───── Extracted data

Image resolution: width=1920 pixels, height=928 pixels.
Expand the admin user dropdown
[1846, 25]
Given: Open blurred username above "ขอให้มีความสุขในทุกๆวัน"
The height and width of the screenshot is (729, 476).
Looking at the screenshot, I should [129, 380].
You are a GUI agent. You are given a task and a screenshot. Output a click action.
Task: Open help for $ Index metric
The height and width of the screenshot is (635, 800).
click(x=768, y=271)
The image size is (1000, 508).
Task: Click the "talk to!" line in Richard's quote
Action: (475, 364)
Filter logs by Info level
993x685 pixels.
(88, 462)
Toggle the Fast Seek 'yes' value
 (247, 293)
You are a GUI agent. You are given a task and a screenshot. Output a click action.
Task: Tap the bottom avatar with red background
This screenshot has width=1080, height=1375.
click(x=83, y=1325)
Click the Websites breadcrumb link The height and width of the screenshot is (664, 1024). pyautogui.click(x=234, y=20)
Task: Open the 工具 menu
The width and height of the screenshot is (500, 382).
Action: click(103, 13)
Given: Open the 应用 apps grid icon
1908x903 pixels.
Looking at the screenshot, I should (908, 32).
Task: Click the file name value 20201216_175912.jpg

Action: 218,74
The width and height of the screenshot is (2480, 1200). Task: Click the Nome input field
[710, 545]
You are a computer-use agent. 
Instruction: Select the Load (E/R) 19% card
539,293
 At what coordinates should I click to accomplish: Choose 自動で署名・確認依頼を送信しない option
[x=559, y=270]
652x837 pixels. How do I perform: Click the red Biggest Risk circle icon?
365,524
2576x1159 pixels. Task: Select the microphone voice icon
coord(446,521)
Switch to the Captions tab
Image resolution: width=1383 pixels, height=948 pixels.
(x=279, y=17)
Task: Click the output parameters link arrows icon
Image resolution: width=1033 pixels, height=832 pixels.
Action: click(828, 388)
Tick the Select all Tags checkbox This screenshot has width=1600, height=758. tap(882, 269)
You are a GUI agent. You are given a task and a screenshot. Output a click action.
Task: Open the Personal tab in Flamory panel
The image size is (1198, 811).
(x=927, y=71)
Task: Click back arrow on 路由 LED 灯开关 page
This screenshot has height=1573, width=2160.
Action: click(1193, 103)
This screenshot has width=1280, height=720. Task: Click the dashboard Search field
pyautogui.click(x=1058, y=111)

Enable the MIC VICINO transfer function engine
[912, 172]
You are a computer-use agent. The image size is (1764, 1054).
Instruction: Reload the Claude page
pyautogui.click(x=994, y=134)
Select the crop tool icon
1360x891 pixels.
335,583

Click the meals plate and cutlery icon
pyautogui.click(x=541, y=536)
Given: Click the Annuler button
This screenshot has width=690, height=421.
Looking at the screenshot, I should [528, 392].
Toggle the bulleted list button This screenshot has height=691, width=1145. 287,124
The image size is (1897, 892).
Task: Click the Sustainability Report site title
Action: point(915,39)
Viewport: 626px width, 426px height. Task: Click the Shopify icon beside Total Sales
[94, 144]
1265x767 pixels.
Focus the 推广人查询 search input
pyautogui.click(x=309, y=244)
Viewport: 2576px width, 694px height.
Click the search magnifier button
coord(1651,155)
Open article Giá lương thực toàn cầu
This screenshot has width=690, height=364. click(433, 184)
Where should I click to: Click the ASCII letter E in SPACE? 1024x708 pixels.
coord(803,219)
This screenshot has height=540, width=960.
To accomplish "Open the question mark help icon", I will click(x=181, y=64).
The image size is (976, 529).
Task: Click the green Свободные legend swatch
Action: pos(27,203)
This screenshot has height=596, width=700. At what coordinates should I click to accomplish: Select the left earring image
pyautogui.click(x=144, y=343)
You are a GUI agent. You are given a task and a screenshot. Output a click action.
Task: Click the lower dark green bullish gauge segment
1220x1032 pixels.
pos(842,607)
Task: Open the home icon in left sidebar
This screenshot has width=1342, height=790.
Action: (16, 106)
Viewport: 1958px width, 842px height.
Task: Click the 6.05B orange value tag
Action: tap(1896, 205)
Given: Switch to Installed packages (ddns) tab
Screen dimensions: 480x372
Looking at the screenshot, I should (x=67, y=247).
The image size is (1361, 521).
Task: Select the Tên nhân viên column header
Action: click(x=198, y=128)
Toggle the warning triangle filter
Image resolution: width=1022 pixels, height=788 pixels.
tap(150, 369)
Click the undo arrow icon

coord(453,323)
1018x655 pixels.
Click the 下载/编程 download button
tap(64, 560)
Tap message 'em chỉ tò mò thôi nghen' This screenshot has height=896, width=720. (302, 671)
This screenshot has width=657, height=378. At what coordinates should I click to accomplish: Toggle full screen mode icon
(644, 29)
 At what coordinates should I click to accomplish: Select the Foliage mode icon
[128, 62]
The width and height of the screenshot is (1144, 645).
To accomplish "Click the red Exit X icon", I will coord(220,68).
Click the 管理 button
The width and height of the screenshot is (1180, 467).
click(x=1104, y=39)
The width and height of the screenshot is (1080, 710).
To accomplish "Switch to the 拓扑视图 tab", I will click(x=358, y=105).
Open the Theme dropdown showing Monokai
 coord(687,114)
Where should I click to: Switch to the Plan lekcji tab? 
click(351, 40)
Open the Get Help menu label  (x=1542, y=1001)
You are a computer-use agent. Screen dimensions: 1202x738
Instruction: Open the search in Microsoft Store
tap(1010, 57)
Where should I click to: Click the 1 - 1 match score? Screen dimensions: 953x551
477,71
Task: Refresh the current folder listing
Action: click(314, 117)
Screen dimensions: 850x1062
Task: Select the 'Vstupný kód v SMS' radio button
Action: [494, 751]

──────────

## How to complete this task
Write out, from the lines above, only those from the line with "Click the undo arrow icon" to the line with "The width and height of the screenshot is (1144, 645).", exactly as given, including the first and the last.

## Answer space
Click the undo arrow icon

coord(453,323)
1018x655 pixels.
Click the 下载/编程 download button
tap(64, 560)
Tap message 'em chỉ tò mò thôi nghen' This screenshot has height=896, width=720. (302, 671)
This screenshot has width=657, height=378. At what coordinates should I click to accomplish: Toggle full screen mode icon
(644, 29)
 At what coordinates should I click to accomplish: Select the Foliage mode icon
[128, 62]
The width and height of the screenshot is (1144, 645).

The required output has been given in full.